She also notes that “we talk a lot about our need to reduce greenhouse gas emissions” and that they plan to “increase efficiency by 25% in [federal government] buildings”.
The Obama team needs to know that it is no longer excusable to pretend that large-scale wind is a meaningful part of these energy and environmental goals. Wind energy is intermittent, variable, and nondispatchable, so it can not replace other more reliable sources without correspondingly large-scale storage methods which don’t yet exist and which would add to its cost and further reduce the amount of usable energy extracted. Wind power’s ability to meaningfully reduce even slightly the rate of growth of greenhouse gas emissions is thus very limited. The money should be spent much more effectively than this.
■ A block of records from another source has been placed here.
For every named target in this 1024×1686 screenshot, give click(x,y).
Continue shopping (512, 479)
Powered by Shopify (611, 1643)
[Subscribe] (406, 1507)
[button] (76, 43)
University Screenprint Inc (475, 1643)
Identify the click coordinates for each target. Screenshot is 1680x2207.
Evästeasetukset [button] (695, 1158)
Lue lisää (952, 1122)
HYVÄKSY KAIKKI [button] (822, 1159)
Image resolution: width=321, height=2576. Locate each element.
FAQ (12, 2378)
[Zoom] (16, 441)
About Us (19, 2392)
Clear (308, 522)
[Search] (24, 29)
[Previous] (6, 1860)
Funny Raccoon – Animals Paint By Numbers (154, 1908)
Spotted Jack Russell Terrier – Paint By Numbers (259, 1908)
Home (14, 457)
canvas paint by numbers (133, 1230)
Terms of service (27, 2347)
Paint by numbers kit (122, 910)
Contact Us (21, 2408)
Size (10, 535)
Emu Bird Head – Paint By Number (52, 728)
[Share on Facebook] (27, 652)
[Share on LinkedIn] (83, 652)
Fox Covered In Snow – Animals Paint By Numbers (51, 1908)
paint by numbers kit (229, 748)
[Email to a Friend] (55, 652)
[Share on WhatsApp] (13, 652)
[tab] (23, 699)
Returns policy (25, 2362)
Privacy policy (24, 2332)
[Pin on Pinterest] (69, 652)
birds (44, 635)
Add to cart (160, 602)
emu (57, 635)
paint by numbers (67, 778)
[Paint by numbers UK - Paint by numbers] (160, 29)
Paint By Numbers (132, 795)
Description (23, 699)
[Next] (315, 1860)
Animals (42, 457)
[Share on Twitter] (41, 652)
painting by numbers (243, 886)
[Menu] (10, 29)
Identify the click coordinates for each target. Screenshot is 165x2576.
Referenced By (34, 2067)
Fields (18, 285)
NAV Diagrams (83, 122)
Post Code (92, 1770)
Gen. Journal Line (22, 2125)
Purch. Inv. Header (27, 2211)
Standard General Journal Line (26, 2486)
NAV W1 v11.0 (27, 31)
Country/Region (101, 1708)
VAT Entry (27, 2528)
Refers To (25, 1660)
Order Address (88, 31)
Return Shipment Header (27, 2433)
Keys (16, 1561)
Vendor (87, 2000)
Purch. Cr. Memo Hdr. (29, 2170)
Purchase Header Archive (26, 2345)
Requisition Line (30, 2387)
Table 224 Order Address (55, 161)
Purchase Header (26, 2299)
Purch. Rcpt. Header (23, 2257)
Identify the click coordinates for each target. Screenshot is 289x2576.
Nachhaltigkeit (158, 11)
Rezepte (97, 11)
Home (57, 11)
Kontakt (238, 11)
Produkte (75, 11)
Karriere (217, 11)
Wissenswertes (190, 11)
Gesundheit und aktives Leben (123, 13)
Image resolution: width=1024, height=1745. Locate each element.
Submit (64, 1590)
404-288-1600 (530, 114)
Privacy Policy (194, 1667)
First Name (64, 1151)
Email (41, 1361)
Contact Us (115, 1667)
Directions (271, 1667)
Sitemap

Furthermore, big wind is largely incompatible with other environmental interests. It requires giant (400-500 feet high) moving machines spread out over a great expanse (at least 50 acres per rated megawatt), thus severely altering the rural and wild places where it is built, destroying and fragmenting habitat (with heavy-duty roads and high-voltage transmission lines as well) and presenting a direct threat to birds and bats (not just from the blades, but also from the low-pressure vortices created behind the blades). See www.wind-watch.org/documents/category/wildlife/
Where there are human neighbors, the adverse effects on health from the intrusive rhythmic noise and shadow flicker are increasingly documented (see www.wind-watch.org/documents/category/health/. These people are the victims of the unquestioning support of industrial wind developers by politicians and, sadly, many environmentalists and progressives.
In short, industrial wind fails on many levels. Its potential benefits are at best minimal, and its adverse impacts to the landscape, animals, and people are many and only increase. Large-scale wind is a destructive boondoggle.